Schrijf alstublieft verder aan de tekst over de bestemmingsplanprocedure en begin direct na de laatste zin ervan.

> [Gegeven tekst]:
+++++

2.2.1. Het college is op grond van de WRO noch enig ander wettelijk voorschrift verplicht om [appellant] te horen in het kader van de bestemmingsplanprocedure. Onder omstandigheden kan hiertoe echter uit het oogpunt van een zorgvuldige voorbereiding wel aanleiding toe bestaan. Het enkele feit dat [appellant] eigenaar is van het perceel waarop de onthouding van goedkeuring ziet, is echter niet een bijzondere omstandigheid op grond waarvan het college gehouden was [appellant] te horen. Ook anderszins is van een dergelijke bijzondere omstandigheid niet gebleken.
2.3. Voorts heeft [appellant] aangevoerd dat hij ten onrechte niet is geïnformeerd over de onthouding van goedkeuring aan artikel 4, eerste lid, sub b, van de planvoorschriften.
2.3.1. Deze beroepsgrond heeft betrekking op een mogelijke onregelmatigheid van na de datum van het bestreden besluit en kan reeds om die reden de rechtmatigheid van het besluit niet aantasten. Deze mogelijke onregelmatigheid kan geen grond vormen voor de vernietiging van het bestreden besluit.

+++++

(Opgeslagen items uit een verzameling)
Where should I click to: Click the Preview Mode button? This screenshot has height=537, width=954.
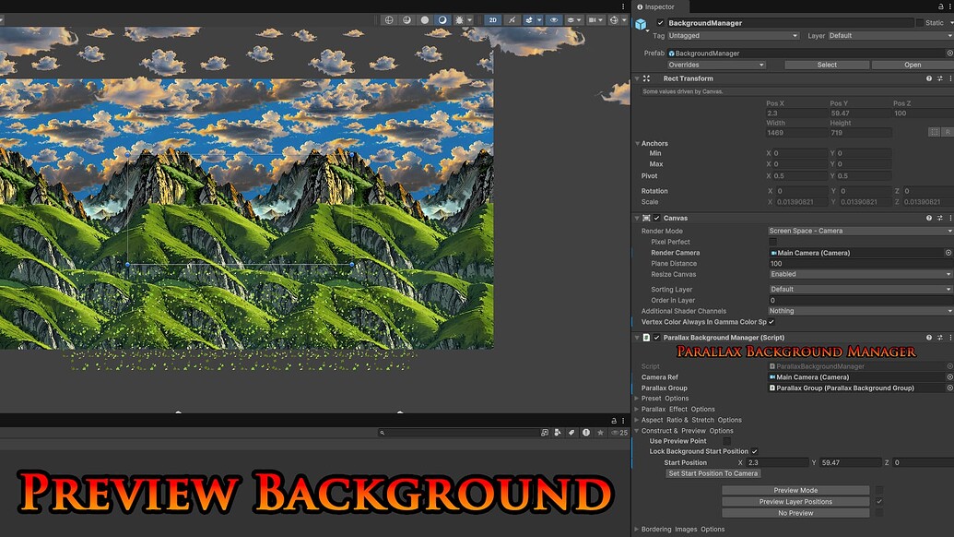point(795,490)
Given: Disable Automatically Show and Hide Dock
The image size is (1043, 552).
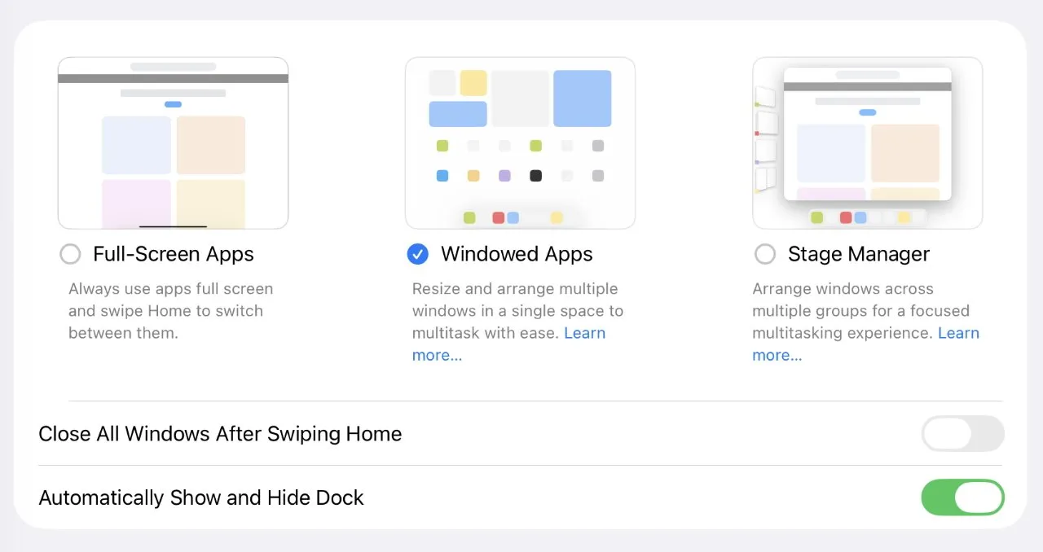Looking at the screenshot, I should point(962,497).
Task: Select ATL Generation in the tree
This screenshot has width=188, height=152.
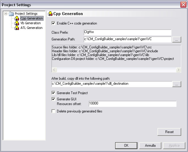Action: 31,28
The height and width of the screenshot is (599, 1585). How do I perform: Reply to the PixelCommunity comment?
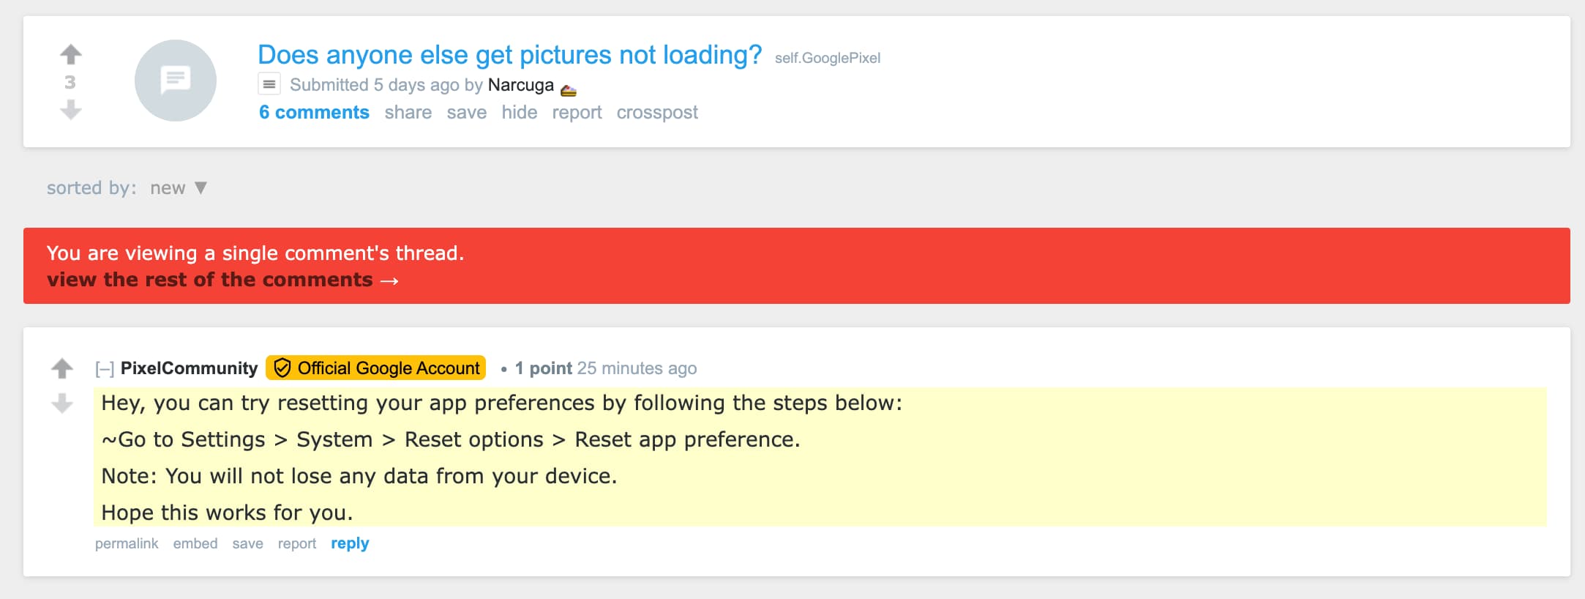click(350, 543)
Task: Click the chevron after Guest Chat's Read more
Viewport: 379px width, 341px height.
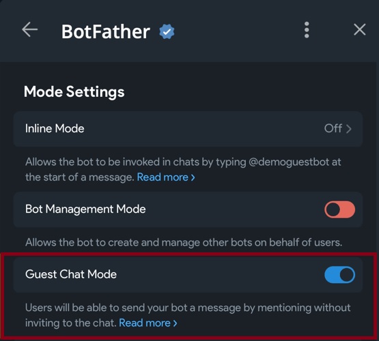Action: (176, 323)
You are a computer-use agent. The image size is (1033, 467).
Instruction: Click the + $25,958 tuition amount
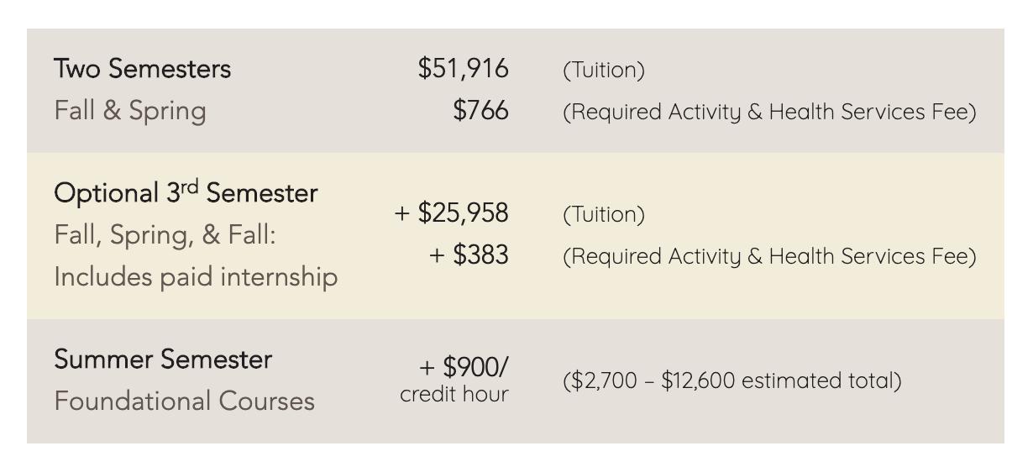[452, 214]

+++++

> [Antwoord]:
2.4. Het college heeft goedkeuring onthouden aan artikel 4, eerste lid, sub b, van de planvoorschriften, op grond waarvan twee dienstwoningen zijn toegestaan op de gronden met de bestemming "Maatschappelijke doeleinden (M)". Het college stelt zich op het standpunt dat reeds een dienstwoning aanwezig is en dat het toestaan van een tweede dienstwoning in strijd is met het beleid van het college in de nota "Regels voor Ruimte", omdat volgens deze nota slechts één dienstwoning per bedrijf is toegestaan. Tevens is de noodzaak voor een tweede dienstwoning niet onderbouwd, aldus het college.
2.4.1. [appellant] betoogt dat het college ten onrechte goedkeuring heeft onthouden aan artikel 4, eerste lid, sub b, van de planvoorschriften. Volgens hem is deze onthouding van goedkeuring gebaseerd op een onjuiste toepassing van de nota "Regels voor Ruimte". Daartoe voert hij aan dat op basis van deze nota bij sloop van 1.000 m² aan agrarische bedrijfsopstallen een burgerwoning mag worden teruggeplaatst in het kader van "Ruimte voor Ruimte".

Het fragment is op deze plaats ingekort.